A dark day yesterday -- the head of the BBC resigned in disgrace over the reporting scandal surrounding the suicide of Dr. David Kelly and the network's unfounded report that the government exaggerated reports about weapons of mass destruction in pre-invasion Iraq. It was a case rather like that at the New York Times last year, when a reporter was revealed to have fabricated almost everything he submitted for several months running. His superiors eventually resigned, too, although it took them longer -- an American's sense of honor has an extra layer or two of lawyers through which it must pass first.

It's had to say you're sorry, and it's harder here than it is almost anywhere else. We are grimly familiar with the tap dance that follows any important person's indictment: righteously indignant denials on television, with a lawyer constantly at the elbow of the accused. Attempted identification with well-known innocent victims from Jesus Christ on down -- they often use the word "crucifixion" to describe what's happening to them. If it's an accusation of marital infidelity, the wife is trotted out to stand loyally beside her wronged husband; the grim set of her mouth always seems to me to be as much for her spouse as it is for his accusers. Wait until she gets him home.

When it's time for the trial, he enters the courtroom smiling, as if it were a victory rally. He tells reporters he's confident of being completely cleared. His lawyer reports the plea bargain later on. In no way is his client is guilty, he assures us. This is just a way to save everybody else a lot of pain. That's the kind of wonderful guy he is. Always thinking of others.

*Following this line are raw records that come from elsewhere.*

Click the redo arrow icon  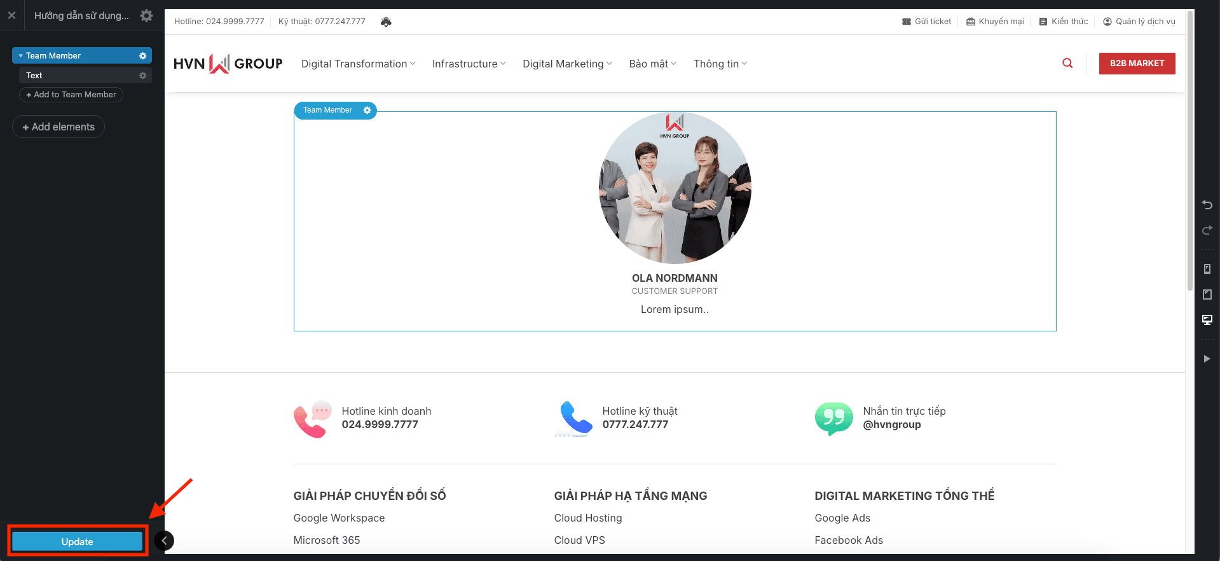point(1207,230)
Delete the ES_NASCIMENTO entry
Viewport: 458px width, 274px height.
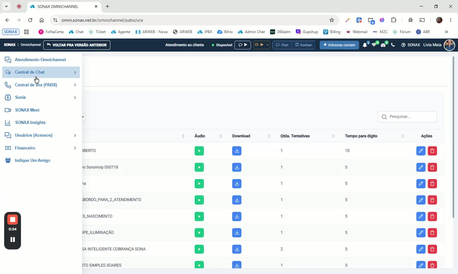click(x=432, y=216)
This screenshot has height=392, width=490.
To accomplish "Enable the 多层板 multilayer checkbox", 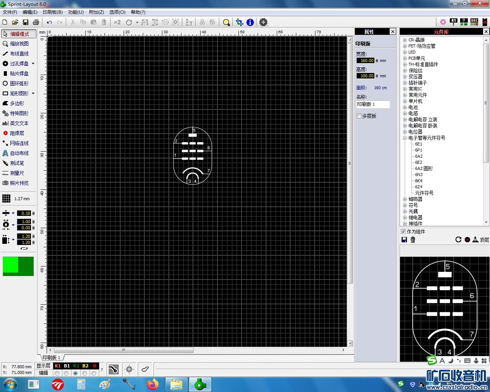I will (359, 116).
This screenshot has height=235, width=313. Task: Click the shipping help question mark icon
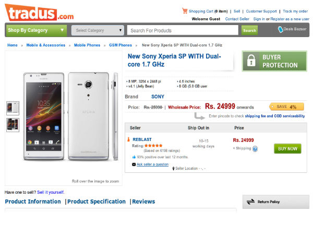[x=255, y=148]
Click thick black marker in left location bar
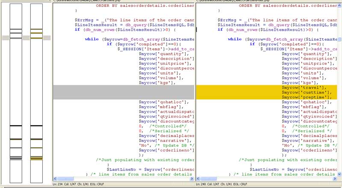This screenshot has height=188, width=342. click(15, 126)
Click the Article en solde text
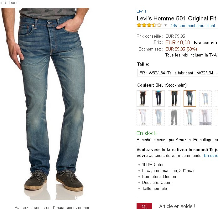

In the end, regardless of the spin, he must admit guilt and pay a price. Why it seems better to string this inevitability out for months or even years and spend millions of dollars doing it had never been clear to me. Why not just confess now? It's going to be revealed anyhow.

I suppose that's the thing: they never think it's going to be revealed. People always think they're going to get away with what they do. Why doesn't punishment deter crime? Because criminals never think they'll be caught.

Lesser folk like us are like that, too. Long lists of reasons why everything is someone else's fault. We didn't do it. We even try to have secrets from God, as if God didn't know what we'd done. Avoid confession, sometimes for years, beaus we can't bear to say out loud what we know in our hearts. Afraid that, if we say it, God will hear it and know the truth. As if God didn't already know.

The good news is that God knows already. Knows what we did and knows why. Knows all about our anxious self-justification, and even knows if certain portions of it are actually true. It's not a secret. And it doesn't interrupt the steady flow of the divine love.

If our actions have consequences that frighten us, God is with us as we face them. If there are lessons to be learned there, God gives us grace to learn them, even if it's painful. The sooner you can get to the place of honesty, the sooner God can comfort and sustain you.